RonC
RonC

Reputation: 33881

How to work around "A catch-all parameter can only appear as the last segment of the route template."

If I have a controller with an action method that uses attribute based routing and declare it like this, all is well:

    [HttpGet]
    [Route("/dev/info/{*somevalue}")]
    public IActionResult Get(string somevalue) {

        return View();
    }

I can route to the above action method for example by specifying a url that ends in /dev/info/hello-world or /dev/info/new-world

However my business requirement is to have a urls that look like this: /dev/hello-world/info or /dev/new-world/info And there is an endless set of such urls that all need to route to the same action method on the controller.

I thought to set up the attribute based route on the action method as follows:

    [HttpGet]
    [Route("/dev/{*somevalue}/info/")]
    public IActionResult Get(string somevalue) {

        return View();
    }

But when I do that I get the following error as soon as the web project runs:

An unhandled exception occurred while processing the request. RouteCreationException: The following errors occurred with attribute routing information:

For action: 'App.SomeController.Get (1-wwwSomeProject)' Error: A catch-all parameter can only appear as the last segment of the route template. Parameter name: routeTemplate Microsoft.AspNetCore.Mvc.Internal.AttributeRoute.GetRouteInfos(IReadOnlyList actions)

There has to be some way to work around this error. Know a way?

Upvotes: 9

Views: 2601

Answers (3)

Matthew Beck
Matthew Beck

Reputation: 596

Just helping anyone else having this issue with a Razor Pages app - if using a regex string matching pattern to load a Razor Page endpoint, be sure to add this little guy here in your Startup.cs, or top-level file, or whatever Microsoft is doing whenever you're reading this:

services.AddRazorPages(options =>
{
    // Add as many of these as you'd like
    options.Conventions.AddPageRoute("/Path/To/Razor/Template", "/{somevalue}/info");
});

Last note: if using a regex in your route logic, Microsoft warns to use a regex timeout, lest the webpage would be vulnerable to regex DDOS attacks. One way to achieve this is described by this Stack Overflow post here

Upvotes: 0

Victor
Victor

Reputation: 8950

It is possible to achieve this by using the regular expression:

[HttpGet]        
[Route(@"/dev/{somevalue:regex(^.*$)}/info/")]
public IActionResult Get(string somevalue)
{
    return View();
}

About routing constrain using the regular expressions see in the documentation: Route constraint reference

The regular expression tokens explanation:

Token Explanation
^ Asserts position at start of a line
. Matches any character (except for line terminators)
* Matches the previous token between zero and unlimited times, as many times as possible
$ Asserts position at the end of a line



If it's required to have the “world”suffix in the second segment then add this suffix to the pattern like the following: [Route(@"/dev/{somevalue:regex(^.*world$)}/info/")].

Upvotes: 4

Claudio
Claudio

Reputation: 3095

Middleware is the way to achieve this.

If you need an api response is easy to implement inline.

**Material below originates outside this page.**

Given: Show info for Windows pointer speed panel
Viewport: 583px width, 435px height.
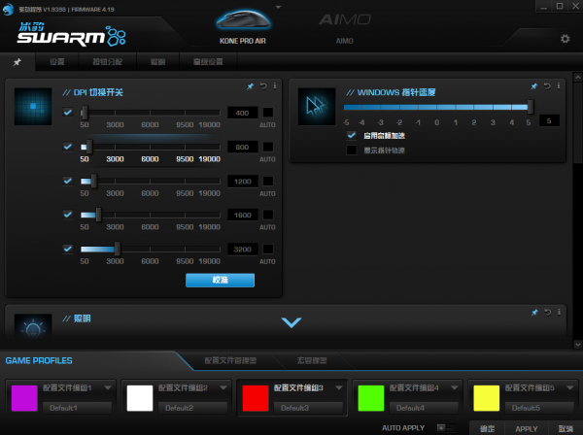Looking at the screenshot, I should pos(558,85).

if (app.Environment.IsDevelopment())
{
    app.Use(async (context, next) =>
    {
        Console.WriteLine(context.Request.Path);
        if (context.Request.Path.ToString().EndsWith("/info"))
        {
            // some logic
            await context.Response.WriteAsync("Terminal Middleware.");
            return;
        }

        await next(context);
    });
}

If you need to call a controller you can simply edit request path via middleware to achieve your requirement.